In this strange, media-saturated world in which we live, that's about as positive a review as you can get.

Tuesday, November 10, 2009

Accidental Artwork

On my morning walk recently, on a day shoplifted from August, I was traversing a grassy field with some boulders in its middle, half reveling in the dew making a mess of my shoes and half anxious over having just polished them. Getting closer to the rocks, I found two Starbucks cups perched there, leaning against each other, their lids kissing.

Picking one up with the intention of carrying it and its mate to the nearest trash can, I noticed that it was half full. For some reason this caused me to stop, laugh, and take a step back.

Here was a "found poem" as good as any I could remember. If only most modern art had half as much whimsy.

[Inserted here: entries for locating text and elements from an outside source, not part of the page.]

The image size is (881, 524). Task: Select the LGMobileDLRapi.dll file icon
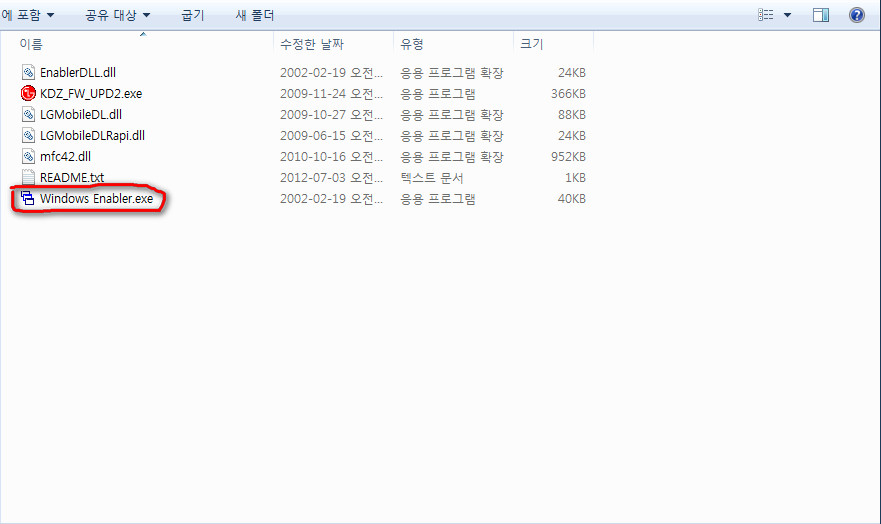28,136
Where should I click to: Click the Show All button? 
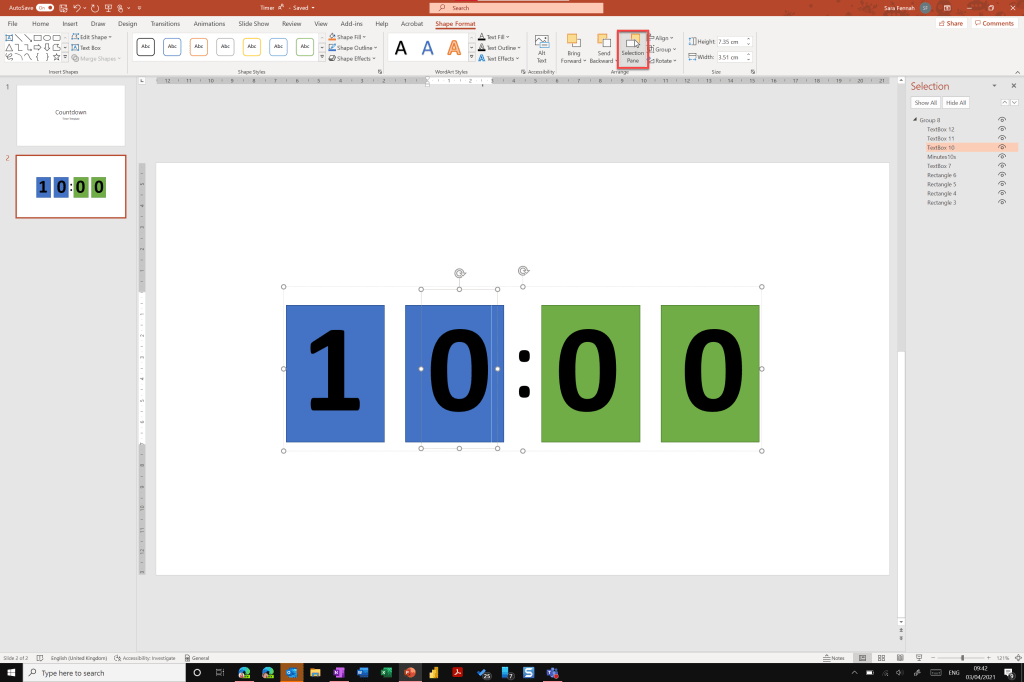click(x=925, y=103)
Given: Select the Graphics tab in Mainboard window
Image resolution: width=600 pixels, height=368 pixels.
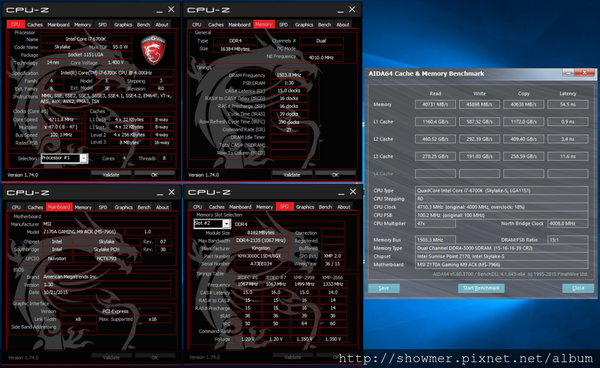Looking at the screenshot, I should pyautogui.click(x=123, y=207).
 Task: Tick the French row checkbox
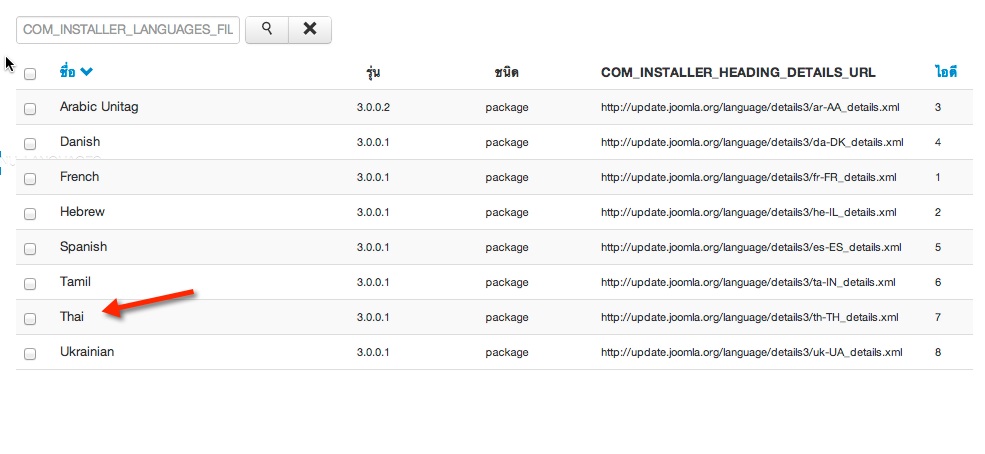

I wanted to take a picture, but I didn't have a camera. I wanted to use my cell phone--this is exactly why they put cameras on phones--but I didn't have that either.

Then I remembered what the guide in Kenya with the smile bigger than his waist had said: "Sometimes it is best to take a picture with your mind. That way, you can have it with you whenever you wish."

And so I did.

And off I went to the workaday world--the chattering computers, the brooding coffee-maker, the cool white walls and putty file cabinets, the conditioned air--where so many things are so stultifyingly predictable, the little incongruities so often overlooked or banished.

And I carried with me that picture as a reminder that if even Starbucks cups, even litter, can kindle laughter and exhilaration, there may be no need to shuffle off this modern coil after all.